Bubbles that arise from self-organizing membranes form vessels for the chemistry that is essential to life.

How Did We Get Here?

Inquiring Scientists Want To Know

Creating a living organism from nonliving molecules is an ambitious—and long-term—scientific goal. Building an artificial cell from scratch would help to explain life’s origins—and the basic chemical and biological principles that are necessary for life. An advanced synthetic cell could optimize the production of biochemicals that are useful as drugs or fuels, or that could work in tandem with biological circuits to create highly efficient sensors.

Hybrid cells are a piece of this complex research puzzle. A multi-institutional team, headed by UC San Diego chemistry and biochemistry professor Neal Devaraj, is combining synthetic materials with biological elements to create hybrid artificial cells that mimic the form and function of natural cells. Devaraj and his colleagues from UC San Diego, Harvard University, and the University of Colorado Boulder hope to gain control of actions within the cell by replacing organizing elements of the cell with artificial constructs. Exploring the consequences of these manipulations could lead to breakthroughs in understanding how to develop and control a wholly synthetic biological “chassis” capable of interfacing with engineered biological systems.

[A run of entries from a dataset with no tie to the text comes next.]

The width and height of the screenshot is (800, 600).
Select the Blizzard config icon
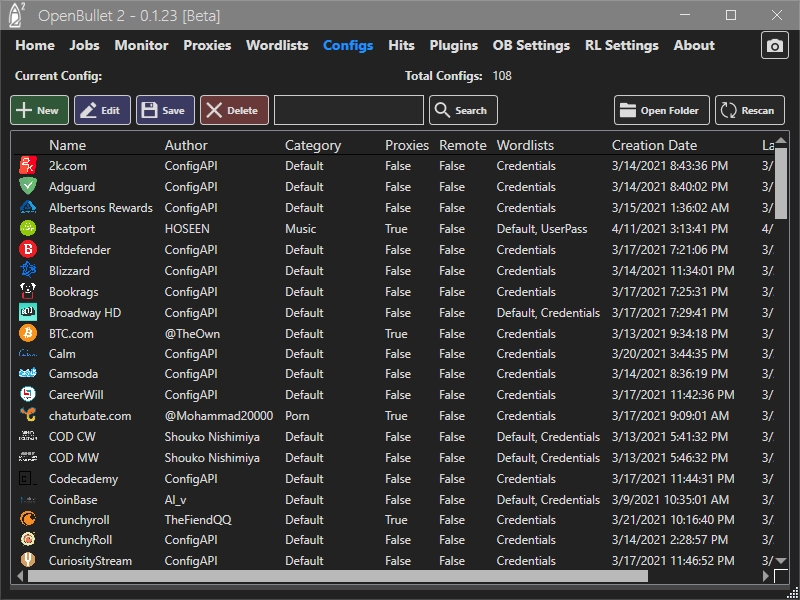(27, 270)
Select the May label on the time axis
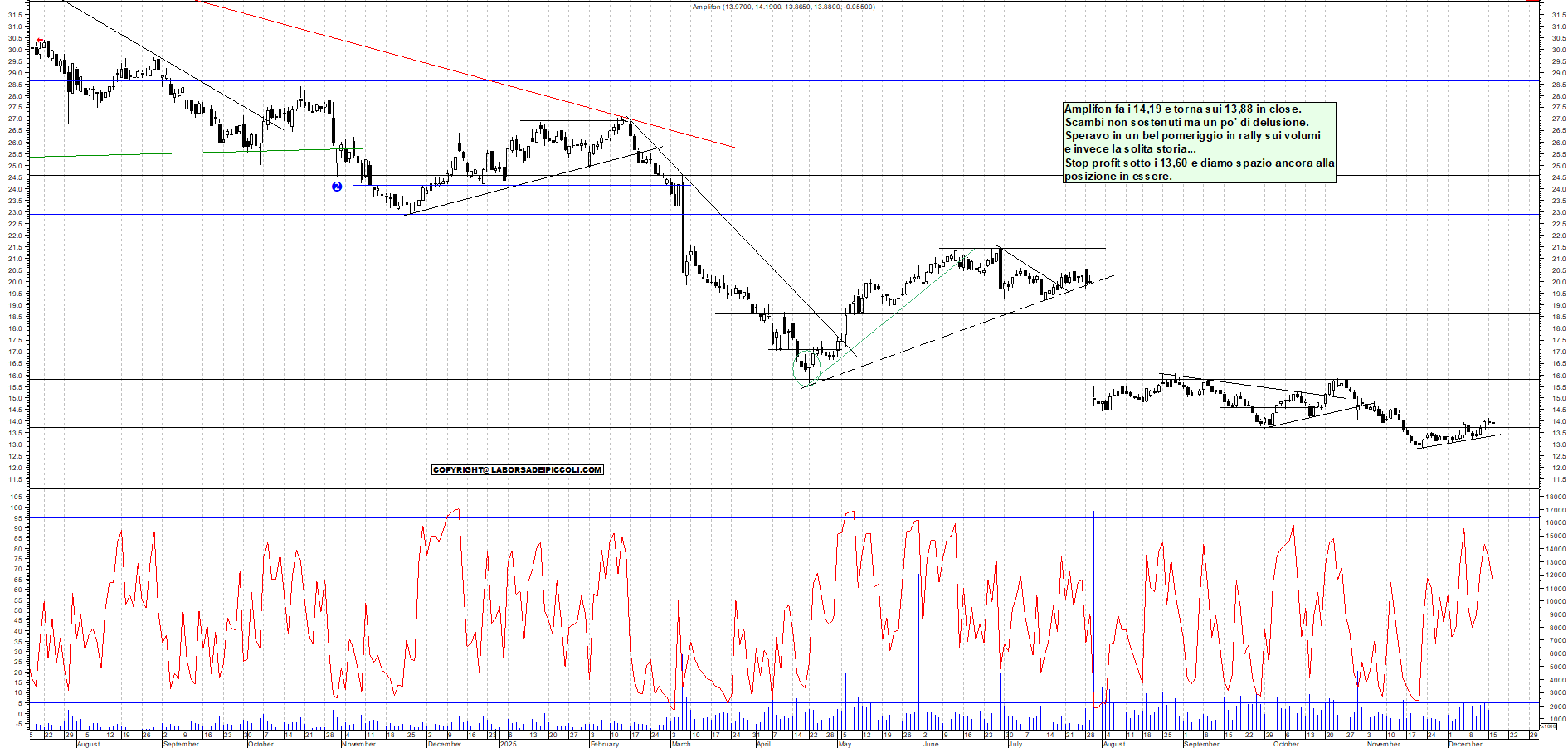Image resolution: width=1568 pixels, height=748 pixels. (x=845, y=744)
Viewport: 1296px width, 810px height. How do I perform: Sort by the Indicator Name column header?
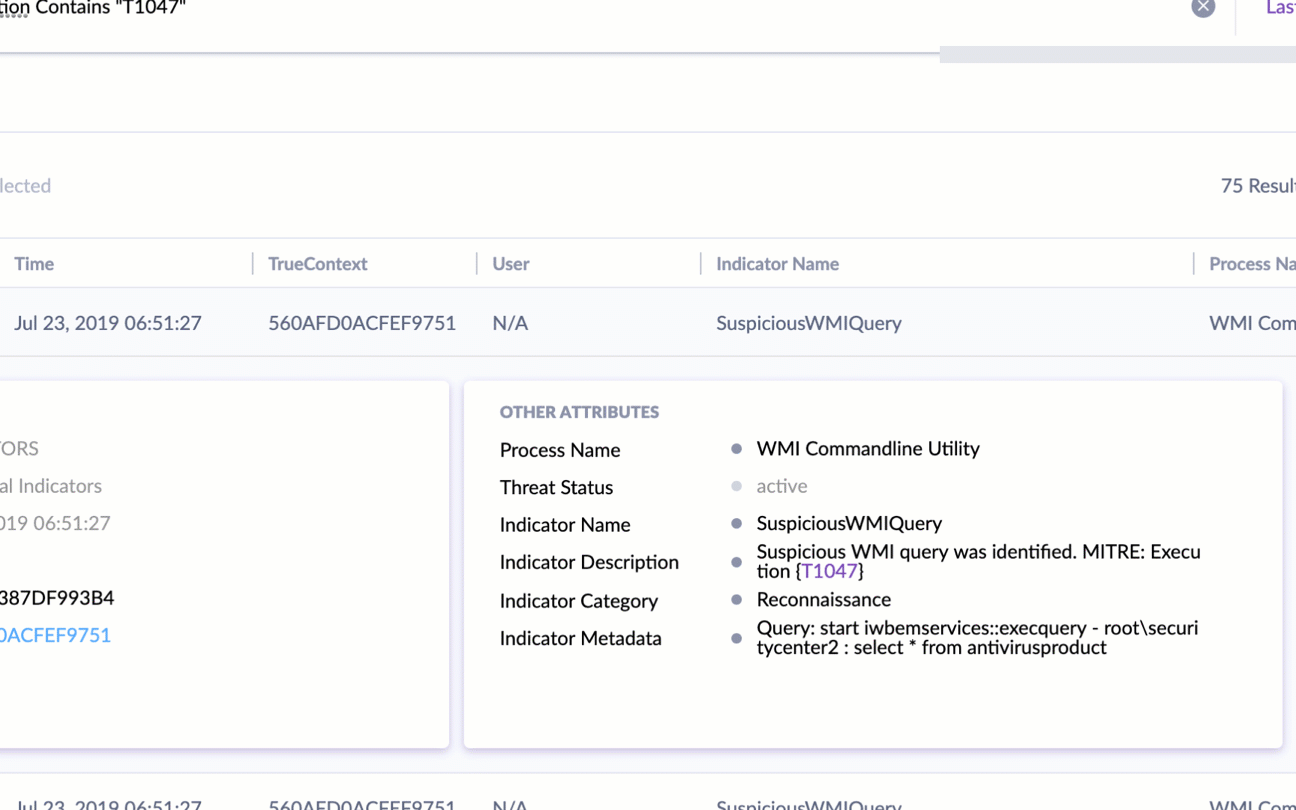777,264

The collaboration garnered a Multidisciplinary University Research initiative (MURI) grant from the Department of Defense (DOD) in 2013. So far, Devaraj has received more than $7 million in DOD and National Science Foundation support for his innovative work.

In an earlier noteworthy advance, Devaraj led a team of UC San Diego and Harvard chemists in producing self-assembling cell membranes, the structural envelopes that contain and support the reactions required for life. The scientists created molecules with a novel chemical reaction that joins two chains of lipids. Greasy to the touch and insoluble in water, lipids are key structural components of plant and animal cells. While nature uses complex enzymes to join the lipid chains, the Devaraj team used a simple metal ion.

The real value of this innovation might reside in its simplicity. Using commercially available materials, the scientists needed just one preparatory step to create each starting lipid chain. UC San Diego has filed a patent application for this discovery.